── Rows

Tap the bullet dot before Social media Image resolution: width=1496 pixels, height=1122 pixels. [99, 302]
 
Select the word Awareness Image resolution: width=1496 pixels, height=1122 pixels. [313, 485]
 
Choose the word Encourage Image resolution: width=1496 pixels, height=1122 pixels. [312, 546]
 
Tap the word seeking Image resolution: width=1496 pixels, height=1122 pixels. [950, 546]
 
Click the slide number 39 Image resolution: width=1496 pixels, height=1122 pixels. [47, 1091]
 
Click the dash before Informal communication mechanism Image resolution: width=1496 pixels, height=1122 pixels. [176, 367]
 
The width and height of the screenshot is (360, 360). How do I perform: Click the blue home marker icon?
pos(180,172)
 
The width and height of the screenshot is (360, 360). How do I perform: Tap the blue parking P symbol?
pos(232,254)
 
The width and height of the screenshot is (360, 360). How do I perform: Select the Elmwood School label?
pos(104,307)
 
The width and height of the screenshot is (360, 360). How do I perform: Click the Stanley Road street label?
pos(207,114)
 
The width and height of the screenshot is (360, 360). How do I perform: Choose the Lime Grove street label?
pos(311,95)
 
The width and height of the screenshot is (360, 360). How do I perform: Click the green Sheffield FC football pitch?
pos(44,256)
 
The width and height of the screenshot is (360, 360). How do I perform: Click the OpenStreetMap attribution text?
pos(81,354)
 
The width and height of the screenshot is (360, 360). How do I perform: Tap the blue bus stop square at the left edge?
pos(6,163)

────
── Rows

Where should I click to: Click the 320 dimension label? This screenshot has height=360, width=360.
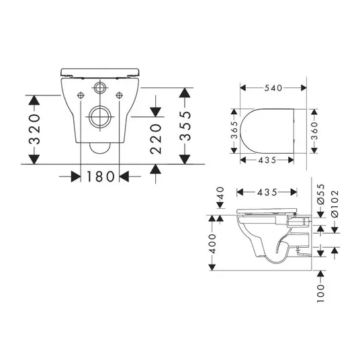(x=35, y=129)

────

* _Instructions to follow_: Print the lines that start at the line containing "Tap the bullet" and run through the line containing "pos(44,256)", keeping every word and character the same.

* _Reply_:
Tap the bullet dot before Social media Image resolution: width=1496 pixels, height=1122 pixels. [99, 302]
 
Select the word Awareness Image resolution: width=1496 pixels, height=1122 pixels. [313, 485]
 
Choose the word Encourage Image resolution: width=1496 pixels, height=1122 pixels. [312, 546]
 
Tap the word seeking Image resolution: width=1496 pixels, height=1122 pixels. [950, 546]
 
Click the slide number 39 Image resolution: width=1496 pixels, height=1122 pixels. [47, 1091]
 
Click the dash before Informal communication mechanism Image resolution: width=1496 pixels, height=1122 pixels. [176, 367]
 
The width and height of the screenshot is (360, 360). How do I perform: Click the blue home marker icon?
pos(180,172)
 
The width and height of the screenshot is (360, 360). How do I perform: Tap the blue parking P symbol?
pos(232,254)
 
The width and height of the screenshot is (360, 360). How do I perform: Select the Elmwood School label?
pos(104,307)
 
The width and height of the screenshot is (360, 360). How do I perform: Click the Stanley Road street label?
pos(207,114)
 
The width and height of the screenshot is (360, 360). How do I perform: Choose the Lime Grove street label?
pos(311,95)
 
The width and height of the screenshot is (360, 360). How do I perform: Click the green Sheffield FC football pitch?
pos(44,256)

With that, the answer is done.